1

I am utilizing the API here: https://github.com/CFBD/cfbd-python/blob/master/docs/GamesApi.md#get_games that returns a list of dictionaries and want to get the data into a format that I can manipulate or store it into a database. I have attempted to convert it to a pandas dataframe with the pd.DataFrame() method as outlined in this question: Convert list of dictionaries to a pandas DataFrame. I first have stored the API response as a variable api_response = api_instance.get_games(), then converted it to a DataFrame with df = pd.DataFrame(api_response). Printing that DataFrame returns only one column containing the entire dictionary for each game instance instead of splitting out columns by key and populating with values.

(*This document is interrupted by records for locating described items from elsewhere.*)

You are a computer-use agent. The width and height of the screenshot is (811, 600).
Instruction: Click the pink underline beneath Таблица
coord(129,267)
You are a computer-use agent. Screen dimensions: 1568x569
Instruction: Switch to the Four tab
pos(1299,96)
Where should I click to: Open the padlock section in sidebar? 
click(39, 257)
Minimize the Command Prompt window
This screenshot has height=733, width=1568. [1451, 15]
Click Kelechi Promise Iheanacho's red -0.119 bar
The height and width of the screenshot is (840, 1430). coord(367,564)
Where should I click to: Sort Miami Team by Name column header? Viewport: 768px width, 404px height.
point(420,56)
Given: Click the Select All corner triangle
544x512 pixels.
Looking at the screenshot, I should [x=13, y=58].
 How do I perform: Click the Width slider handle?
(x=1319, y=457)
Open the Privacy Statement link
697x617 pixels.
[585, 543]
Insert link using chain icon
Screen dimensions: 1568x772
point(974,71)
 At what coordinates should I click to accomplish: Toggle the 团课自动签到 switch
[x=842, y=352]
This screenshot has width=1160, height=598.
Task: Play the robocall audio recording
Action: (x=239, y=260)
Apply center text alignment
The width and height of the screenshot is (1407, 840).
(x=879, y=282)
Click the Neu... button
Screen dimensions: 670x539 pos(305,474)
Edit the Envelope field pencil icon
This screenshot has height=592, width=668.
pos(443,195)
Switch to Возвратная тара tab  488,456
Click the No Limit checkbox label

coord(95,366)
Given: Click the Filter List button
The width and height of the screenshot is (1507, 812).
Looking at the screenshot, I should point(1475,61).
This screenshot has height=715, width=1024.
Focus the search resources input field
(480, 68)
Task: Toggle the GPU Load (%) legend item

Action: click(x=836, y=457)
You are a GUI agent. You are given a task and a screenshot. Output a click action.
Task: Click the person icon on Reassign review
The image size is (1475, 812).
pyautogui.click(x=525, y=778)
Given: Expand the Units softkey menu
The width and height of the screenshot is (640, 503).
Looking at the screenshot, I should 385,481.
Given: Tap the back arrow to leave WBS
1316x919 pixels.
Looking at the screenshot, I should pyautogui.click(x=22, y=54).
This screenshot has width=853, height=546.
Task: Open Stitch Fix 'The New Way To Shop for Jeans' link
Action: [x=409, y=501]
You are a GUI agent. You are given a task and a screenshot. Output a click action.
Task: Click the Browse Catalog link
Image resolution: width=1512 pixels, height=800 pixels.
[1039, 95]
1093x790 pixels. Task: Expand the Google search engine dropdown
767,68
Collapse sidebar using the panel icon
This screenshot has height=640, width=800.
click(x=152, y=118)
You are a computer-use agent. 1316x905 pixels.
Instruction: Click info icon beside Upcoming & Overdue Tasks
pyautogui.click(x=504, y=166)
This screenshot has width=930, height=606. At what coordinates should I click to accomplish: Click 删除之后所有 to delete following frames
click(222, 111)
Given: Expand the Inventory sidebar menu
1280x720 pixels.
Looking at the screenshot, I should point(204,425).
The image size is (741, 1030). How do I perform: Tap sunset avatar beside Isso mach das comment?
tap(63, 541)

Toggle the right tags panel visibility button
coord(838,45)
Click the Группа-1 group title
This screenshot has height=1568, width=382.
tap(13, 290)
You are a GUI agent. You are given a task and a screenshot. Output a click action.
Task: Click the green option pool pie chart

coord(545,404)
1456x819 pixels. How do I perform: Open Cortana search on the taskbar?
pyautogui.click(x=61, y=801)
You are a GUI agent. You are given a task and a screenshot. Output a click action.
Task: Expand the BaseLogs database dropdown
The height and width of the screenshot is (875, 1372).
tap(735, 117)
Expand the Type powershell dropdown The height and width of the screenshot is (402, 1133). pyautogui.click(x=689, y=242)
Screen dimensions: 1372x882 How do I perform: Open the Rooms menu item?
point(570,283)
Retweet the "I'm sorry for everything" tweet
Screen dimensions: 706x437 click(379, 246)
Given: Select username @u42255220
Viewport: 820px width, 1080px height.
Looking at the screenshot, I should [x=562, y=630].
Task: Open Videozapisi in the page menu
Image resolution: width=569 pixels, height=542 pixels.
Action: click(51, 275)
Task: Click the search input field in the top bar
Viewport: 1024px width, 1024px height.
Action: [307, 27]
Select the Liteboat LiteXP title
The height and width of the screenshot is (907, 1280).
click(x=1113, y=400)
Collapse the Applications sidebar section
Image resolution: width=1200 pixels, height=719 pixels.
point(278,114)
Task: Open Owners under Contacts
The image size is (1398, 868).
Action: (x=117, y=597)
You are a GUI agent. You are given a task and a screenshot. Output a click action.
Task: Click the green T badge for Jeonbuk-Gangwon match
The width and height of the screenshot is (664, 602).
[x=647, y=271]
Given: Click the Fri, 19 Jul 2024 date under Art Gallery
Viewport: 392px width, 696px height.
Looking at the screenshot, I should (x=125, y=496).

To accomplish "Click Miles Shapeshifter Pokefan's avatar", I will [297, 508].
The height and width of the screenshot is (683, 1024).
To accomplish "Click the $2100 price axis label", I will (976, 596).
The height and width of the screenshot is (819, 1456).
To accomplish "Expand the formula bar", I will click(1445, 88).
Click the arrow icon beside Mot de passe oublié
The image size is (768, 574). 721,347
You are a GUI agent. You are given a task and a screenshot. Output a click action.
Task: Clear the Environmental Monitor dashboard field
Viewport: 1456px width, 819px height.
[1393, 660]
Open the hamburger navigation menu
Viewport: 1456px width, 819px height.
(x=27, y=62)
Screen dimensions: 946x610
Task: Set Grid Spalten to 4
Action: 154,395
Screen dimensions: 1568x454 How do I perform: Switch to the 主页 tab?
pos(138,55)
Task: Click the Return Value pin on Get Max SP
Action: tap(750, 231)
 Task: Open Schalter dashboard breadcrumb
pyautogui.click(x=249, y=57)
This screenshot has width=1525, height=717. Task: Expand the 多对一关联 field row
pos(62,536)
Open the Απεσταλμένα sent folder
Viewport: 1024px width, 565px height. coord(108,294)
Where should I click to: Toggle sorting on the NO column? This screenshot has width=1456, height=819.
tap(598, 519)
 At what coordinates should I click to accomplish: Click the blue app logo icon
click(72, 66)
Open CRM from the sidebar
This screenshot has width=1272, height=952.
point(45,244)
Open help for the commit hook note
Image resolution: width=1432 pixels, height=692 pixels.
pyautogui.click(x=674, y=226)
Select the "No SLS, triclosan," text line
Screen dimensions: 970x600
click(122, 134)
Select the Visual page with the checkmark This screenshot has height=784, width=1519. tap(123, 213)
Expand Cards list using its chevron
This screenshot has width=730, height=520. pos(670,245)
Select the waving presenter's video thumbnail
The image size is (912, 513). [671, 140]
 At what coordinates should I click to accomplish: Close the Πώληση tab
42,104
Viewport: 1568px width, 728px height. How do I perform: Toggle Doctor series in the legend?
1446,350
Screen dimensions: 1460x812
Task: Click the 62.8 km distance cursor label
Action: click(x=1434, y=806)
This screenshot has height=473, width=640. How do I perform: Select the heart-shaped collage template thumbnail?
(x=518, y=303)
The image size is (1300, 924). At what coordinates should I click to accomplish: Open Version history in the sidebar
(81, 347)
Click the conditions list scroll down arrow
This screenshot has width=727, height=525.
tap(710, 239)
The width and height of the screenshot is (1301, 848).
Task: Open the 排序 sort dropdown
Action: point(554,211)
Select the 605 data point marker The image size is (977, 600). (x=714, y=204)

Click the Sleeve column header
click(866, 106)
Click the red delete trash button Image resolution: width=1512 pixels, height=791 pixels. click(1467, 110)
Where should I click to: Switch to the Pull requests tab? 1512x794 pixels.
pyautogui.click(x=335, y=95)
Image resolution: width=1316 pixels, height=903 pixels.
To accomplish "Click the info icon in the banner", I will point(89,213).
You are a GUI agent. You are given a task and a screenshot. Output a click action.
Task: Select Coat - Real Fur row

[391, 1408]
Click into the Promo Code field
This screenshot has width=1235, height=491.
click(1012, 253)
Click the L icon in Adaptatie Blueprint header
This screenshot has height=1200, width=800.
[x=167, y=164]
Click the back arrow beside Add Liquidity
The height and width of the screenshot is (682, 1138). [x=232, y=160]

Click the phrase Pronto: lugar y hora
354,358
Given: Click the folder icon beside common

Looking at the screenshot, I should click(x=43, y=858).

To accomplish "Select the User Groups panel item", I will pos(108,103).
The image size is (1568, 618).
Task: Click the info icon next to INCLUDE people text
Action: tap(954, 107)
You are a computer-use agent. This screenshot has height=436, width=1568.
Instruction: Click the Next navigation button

And example of how the data is returned for two games from print(api_response) is in the following format:

[{'attendance': None,
 'away_conference': 'FBS Independents',
 'away_id': 87,
 'away_line_scores': [7, 10, 21, 0, 3],
 'away_points': 41,
 'away_post_win_prob': 0.44707054087049625,
 'away_team': 'Notre Dame',
 'conference_game': True,
 'excitement_index': 7.4132284343,
 'highlights': None,
 'home_conference': 'ACC',
 'home_id': 52,
 'home_line_scores': [7, 7, 6, 18, 0],
 'home_points': 38,
 'home_post_win_prob': 0.5529294591295038,
 'home_team': 'Florida State',
 'id': 401282614,
 'neutral_site': False,
 'notes': None,
 'season': 2021,
 'season_type': 'regular',
 'start_date': '2021-09-05T23:30:00.000Z',
 'start_time_tbd': False,
 'venue': 'Bobby Bowden Field at Doak Campbell Stadium',
 'venue_id': 3697,
 'week': 1}, {'attendance': None,
 'away_conference': 'ACC',
 'away_id': 97,
 'away_line_scores': [0, 0, 10, 14],
 'away_points': 24,
 'away_post_win_prob': 0.04096564974450303,
 'away_team': 'Louisville',
 'conference_game': False,
 'excitement_index': 4.6236823229,
 'highlights': None,
 'home_conference': 'SEC',
 'home_id': 145,
 'home_line_scores': [9, 17, 3, 14],
 'home_points': 43,
 'home_post_win_prob': 0.959034350255497,
 'home_team': 'Ole Miss',
 'id': 401282055,
 'neutral_site': True,
 'notes': None,
 'season': 2021,
 'season_type': 'regular',
 'start_date': '2021-09-07T00:00:00.000Z',
 'start_time_tbd': False,
 'venue': 'Mercedes-Benz Stadium',
 'venue_id': 5348,
 'week': 1}]

Is there a better way to store this that I am overlooking?

Tom Mallinson
  • 13
  • 1
  • 5
  • `pd.DataFrame(your_data)` returns a dataframe with 2 rows and 26 columns. – Corralien Sep 14 '21 at 20:40
  • I am storing the API response as a variable ```api_response = api_instance.get_games(year=year, week=week, id=id)``` where I specify year, week, and game id parameters. Whenever I try to convert it to a DataFrame ```df = pd.DataFrame(api_response)``` and print the result, it returns a DataFrame with one row and one column containing the entire contents of a dictionary. I used two games as the example in my original question, just to note. – Tom Mallinson Sep 14 '21 at 20:45
  • Updated my original question to explain this a bit better. – Tom Mallinson Sep 14 '21 at 20:48
  • Did you try `pd.DataFrame.from_dict(your_data, orient='index')`? – Corralien Sep 14 '21 at 20:50
  • Does `api_response` actually contain the parsed, nested data structure? Or does it contain a *single string* with JSON data? – Karl Knechtel Sep 14 '21 at 20:52
  • @KarlKnechtel. From [the documentation](https://github.com/CFBD/cfbd-python/blob/master/docs/GamesApi.md#get_games), the API call return a list of `Game`. – Corralien Sep 14 '21 at 20:57
  • I did try the ```from_dict``` function but it returns "AttributeError: 'list' object has no attribute 'values'" @Corralien – Tom Mallinson Sep 14 '21 at 20:57
  • Can you try: `type(my_list[0])` – Corralien Sep 14 '21 at 21:04
  • Printing that returns `````` Printing just the type of the variable ```api_response``` returns `````` – Tom Mallinson Sep 14 '21 at 21:06

4 Answers4

2

According to the source code, Game object have a method to_dict:

Try:

df = pd.DataFrame([game.to_dict() for game in api_response])

Note:

This problem has been discussed previously, see for example here. In order for pandas to convert this to a DataFrame we need to make sure that we're actually dealing with a list of dictionaries.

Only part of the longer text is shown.